Yes, so there was an expectation like you rightly said that once China opens up post its COVID restrictions, we will see a revival in fuel demand out there, but I think first three months data shows that that has not really happened.
So, both aspects are right. They are getting desperate for higher revenue in the short term because of the fact they realise that in 5-10 years as EVs become more mainstream, the demand will only moderate instead of increasing, so they want to get as much as revenue now as possible. So, the challenge for other countries is only when crude actually goes above 90-95 and sustains there, so a 5-6% move is perfectly fine because of the fact that crude actually fell so much and reached a 15-month low last month before now reviving with these moves. So, overall, let us see how it goes. It is very tough to predict crude oil prices, but it is really a desperate measure.

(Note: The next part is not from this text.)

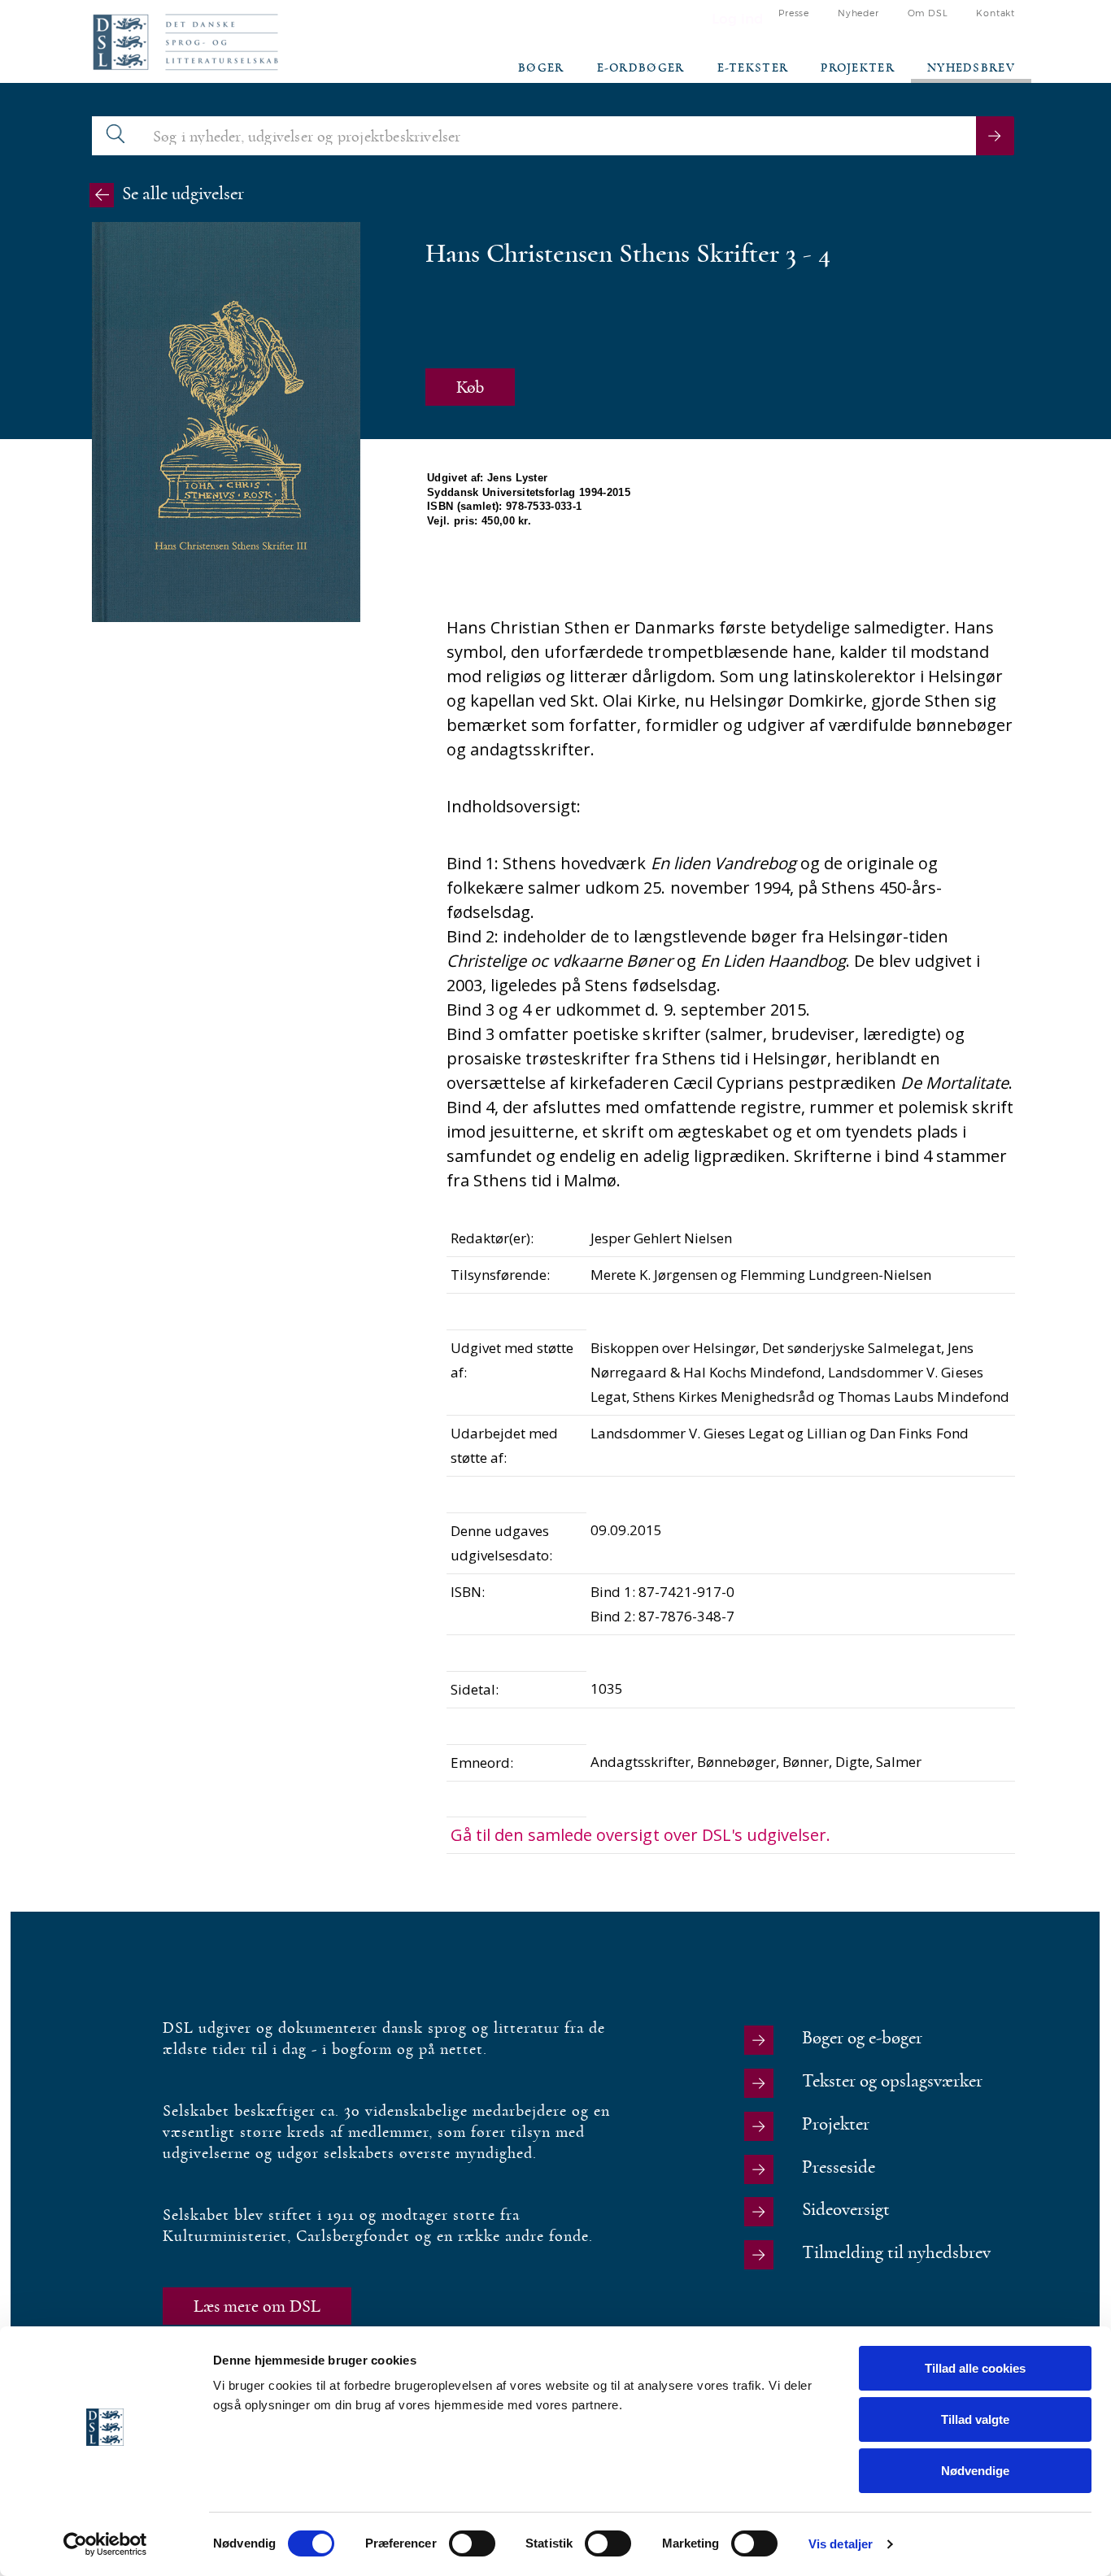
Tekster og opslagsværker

What is your take on this entire gas space as a whole, going to be in the spotlight. That is your outlook?
Unfortunately, I do not invest in this space wherever there is so much of government intervention and we need to depend on so much tweaking and decisions by the government for the fundamentals to change on either ways.

You have liked quite a few banks, from IndusInd, Axis, ICICI to for that matter SBI as well. But if you had to add positions at the current levels, which is that one stock that you would pick out from banks?
IndusInd is something which we have not bought but I think from the banks I believe Axis and ICICI are best positioned now from a risk reward standpoint taking into account the valuations. Growth might be good for other banks also, but from purely a valuation to growth paradigm, I believe these two look better to me.